For customers, what SLAs and design tiers will you offer—redundancy levels, availability targets, incident response times? Describe pricing structures, contract terms for power flexibility, and how you’ll support rapid AI cluster growth without stranded capacity or stranded networking.
SLAs focus on availability, response, and power flexibility that match AI demand. We pair modular halls with scalable network fabrics to avoid stranding. Pricing reflects behind-the-meter stability at 100MW and optional ERCOT exposure later. Customers can grow into the 1GW roadmap without architectural rework.
The founders bring oil and gas experience. How does that background inform fuel logistics, midstream partnerships, and reliability engineering for a compute campus? Share any analogs from drilling or midstream projects—metrics, decision frameworks, or playbooks—you’re adapting here.
Oil and gas discipline shows up in fuel assurance and operational cadence. Midstream-style partnerships tighten SLAs, redundancy, and maintenance rhythms. We port over commissioning rigor and shift-left risk reviews onto the 100MW stack. The same mindset scales cleanly toward 1GW.

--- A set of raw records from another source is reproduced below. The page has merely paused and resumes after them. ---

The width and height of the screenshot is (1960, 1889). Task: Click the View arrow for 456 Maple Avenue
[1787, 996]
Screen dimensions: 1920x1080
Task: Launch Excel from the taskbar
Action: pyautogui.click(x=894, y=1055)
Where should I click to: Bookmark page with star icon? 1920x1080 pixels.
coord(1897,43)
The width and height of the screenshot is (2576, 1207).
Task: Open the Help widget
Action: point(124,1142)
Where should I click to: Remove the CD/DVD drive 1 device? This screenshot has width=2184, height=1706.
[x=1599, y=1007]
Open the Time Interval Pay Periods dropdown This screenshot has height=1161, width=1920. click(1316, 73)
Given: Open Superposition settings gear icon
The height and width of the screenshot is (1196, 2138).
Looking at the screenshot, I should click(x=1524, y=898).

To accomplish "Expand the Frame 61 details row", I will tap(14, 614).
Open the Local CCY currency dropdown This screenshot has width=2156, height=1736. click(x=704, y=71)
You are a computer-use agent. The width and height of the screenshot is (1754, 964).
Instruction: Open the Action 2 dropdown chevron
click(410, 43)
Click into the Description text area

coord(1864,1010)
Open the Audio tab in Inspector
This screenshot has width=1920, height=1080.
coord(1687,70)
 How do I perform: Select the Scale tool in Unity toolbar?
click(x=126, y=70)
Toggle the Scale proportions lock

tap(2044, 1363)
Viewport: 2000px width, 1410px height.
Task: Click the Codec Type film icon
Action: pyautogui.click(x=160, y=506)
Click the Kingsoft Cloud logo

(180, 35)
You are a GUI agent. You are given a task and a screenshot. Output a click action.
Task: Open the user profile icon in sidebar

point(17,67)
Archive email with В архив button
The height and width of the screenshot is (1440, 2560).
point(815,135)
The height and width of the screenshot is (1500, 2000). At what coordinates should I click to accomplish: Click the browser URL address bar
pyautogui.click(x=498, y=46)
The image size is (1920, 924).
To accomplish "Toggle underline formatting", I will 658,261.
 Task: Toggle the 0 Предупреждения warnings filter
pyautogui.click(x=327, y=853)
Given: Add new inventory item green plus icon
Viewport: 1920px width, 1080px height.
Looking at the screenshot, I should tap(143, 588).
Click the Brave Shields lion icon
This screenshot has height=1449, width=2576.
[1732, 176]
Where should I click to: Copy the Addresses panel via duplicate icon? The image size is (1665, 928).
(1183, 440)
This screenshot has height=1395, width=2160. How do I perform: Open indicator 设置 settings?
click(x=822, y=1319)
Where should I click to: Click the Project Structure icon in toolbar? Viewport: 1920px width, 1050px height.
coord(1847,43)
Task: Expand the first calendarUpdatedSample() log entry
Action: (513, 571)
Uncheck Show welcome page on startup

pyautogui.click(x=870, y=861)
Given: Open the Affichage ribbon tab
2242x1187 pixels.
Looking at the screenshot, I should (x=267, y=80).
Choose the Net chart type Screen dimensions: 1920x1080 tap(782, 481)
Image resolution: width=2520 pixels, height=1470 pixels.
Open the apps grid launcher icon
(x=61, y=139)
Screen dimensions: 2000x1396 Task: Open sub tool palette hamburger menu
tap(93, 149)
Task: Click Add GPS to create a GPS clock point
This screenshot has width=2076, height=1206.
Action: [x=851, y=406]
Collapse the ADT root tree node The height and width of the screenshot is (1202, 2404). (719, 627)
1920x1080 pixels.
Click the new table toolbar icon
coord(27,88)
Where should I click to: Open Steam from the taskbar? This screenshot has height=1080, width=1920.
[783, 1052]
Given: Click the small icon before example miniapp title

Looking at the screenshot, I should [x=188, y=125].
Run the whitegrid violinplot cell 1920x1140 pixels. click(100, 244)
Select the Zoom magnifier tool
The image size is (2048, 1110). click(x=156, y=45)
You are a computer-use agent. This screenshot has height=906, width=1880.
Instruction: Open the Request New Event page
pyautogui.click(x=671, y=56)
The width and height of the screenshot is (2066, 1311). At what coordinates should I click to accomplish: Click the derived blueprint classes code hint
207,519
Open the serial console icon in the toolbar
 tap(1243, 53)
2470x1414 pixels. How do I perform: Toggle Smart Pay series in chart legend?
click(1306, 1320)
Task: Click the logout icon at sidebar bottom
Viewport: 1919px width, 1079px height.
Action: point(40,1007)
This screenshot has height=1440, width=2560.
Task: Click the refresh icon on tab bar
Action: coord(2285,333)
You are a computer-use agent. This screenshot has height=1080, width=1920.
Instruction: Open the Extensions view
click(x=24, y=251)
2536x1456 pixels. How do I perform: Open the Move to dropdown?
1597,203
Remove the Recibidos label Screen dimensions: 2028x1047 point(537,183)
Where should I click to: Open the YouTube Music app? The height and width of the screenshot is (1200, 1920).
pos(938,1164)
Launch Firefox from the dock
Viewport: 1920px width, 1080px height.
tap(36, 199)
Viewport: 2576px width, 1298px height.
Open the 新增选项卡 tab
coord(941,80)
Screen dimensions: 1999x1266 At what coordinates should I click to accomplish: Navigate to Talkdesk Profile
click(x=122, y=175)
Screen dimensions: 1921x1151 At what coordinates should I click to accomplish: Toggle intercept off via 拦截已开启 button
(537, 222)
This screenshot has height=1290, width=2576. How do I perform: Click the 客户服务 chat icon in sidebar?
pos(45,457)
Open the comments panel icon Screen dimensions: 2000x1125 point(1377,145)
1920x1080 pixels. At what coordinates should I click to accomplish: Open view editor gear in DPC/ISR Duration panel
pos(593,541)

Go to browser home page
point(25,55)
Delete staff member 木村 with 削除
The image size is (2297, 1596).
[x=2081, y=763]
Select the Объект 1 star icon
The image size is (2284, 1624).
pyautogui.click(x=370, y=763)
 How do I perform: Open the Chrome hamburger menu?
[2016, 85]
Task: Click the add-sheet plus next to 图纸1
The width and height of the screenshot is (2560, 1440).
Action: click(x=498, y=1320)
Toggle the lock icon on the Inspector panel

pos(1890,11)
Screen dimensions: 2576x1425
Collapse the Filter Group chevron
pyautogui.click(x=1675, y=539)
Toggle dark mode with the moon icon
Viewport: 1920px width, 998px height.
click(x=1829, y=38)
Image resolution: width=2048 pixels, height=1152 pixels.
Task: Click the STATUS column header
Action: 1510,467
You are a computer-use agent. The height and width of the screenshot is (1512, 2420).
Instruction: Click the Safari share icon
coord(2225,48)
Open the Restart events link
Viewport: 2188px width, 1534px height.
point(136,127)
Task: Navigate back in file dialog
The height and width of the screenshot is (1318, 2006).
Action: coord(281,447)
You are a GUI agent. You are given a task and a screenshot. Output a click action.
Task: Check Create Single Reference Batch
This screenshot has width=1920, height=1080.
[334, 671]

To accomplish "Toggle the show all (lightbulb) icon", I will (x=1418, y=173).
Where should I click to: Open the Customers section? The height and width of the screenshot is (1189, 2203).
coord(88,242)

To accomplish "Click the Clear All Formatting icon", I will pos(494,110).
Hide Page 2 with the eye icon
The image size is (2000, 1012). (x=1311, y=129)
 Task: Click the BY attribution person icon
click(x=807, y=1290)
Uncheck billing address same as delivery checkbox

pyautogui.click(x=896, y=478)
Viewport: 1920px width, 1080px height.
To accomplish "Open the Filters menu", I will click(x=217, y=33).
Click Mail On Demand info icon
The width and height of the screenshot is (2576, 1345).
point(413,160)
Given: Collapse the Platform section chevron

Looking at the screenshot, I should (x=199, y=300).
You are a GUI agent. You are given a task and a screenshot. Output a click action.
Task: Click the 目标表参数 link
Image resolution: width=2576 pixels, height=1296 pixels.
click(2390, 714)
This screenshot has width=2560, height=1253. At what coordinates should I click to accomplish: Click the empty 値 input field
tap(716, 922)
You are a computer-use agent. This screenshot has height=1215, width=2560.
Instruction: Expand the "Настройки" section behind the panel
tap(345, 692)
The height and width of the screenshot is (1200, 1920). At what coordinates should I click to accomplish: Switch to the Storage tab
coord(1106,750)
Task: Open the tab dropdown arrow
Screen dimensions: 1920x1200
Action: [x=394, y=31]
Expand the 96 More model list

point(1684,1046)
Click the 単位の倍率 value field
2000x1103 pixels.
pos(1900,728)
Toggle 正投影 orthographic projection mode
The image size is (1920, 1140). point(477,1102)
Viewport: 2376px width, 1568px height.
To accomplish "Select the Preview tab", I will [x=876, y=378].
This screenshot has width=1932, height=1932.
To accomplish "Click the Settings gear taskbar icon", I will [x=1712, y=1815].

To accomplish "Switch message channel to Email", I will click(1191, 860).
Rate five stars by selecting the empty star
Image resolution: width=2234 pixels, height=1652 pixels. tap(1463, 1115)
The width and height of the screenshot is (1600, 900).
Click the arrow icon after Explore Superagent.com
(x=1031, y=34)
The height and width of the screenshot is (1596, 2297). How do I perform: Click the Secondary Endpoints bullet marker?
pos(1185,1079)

Market-wise, Texas could overtake other hubs. How do you see competition for land, transformers, gas, and skilled labor playing out over the next 24 months? What partnerships or pre-buys are you locking in now to avoid bottlenecks, and where do you still see hidden constraints?
Competition is intensifying as Texas targets the world’s largest share by 2030. Early land control, equipment pre-buys, and gas positions are decisive. Workforce pipelines and local vendor development reduce schedule fragility. Hidden constraints live in logistics timing and simultaneous commissioning waves around 100MW projects.
What is your forecast for Texas’s AI data center market?
Texas will keep compounding because the inputs align: land, power, and policy. With 100MW projects maturing and 1GW campuses on deck, momentum builds. By 2030, JLL’s call for the world’s largest market looks credible. Expect more behind-the-meter starts, then coordinated ERCOT integration at scale.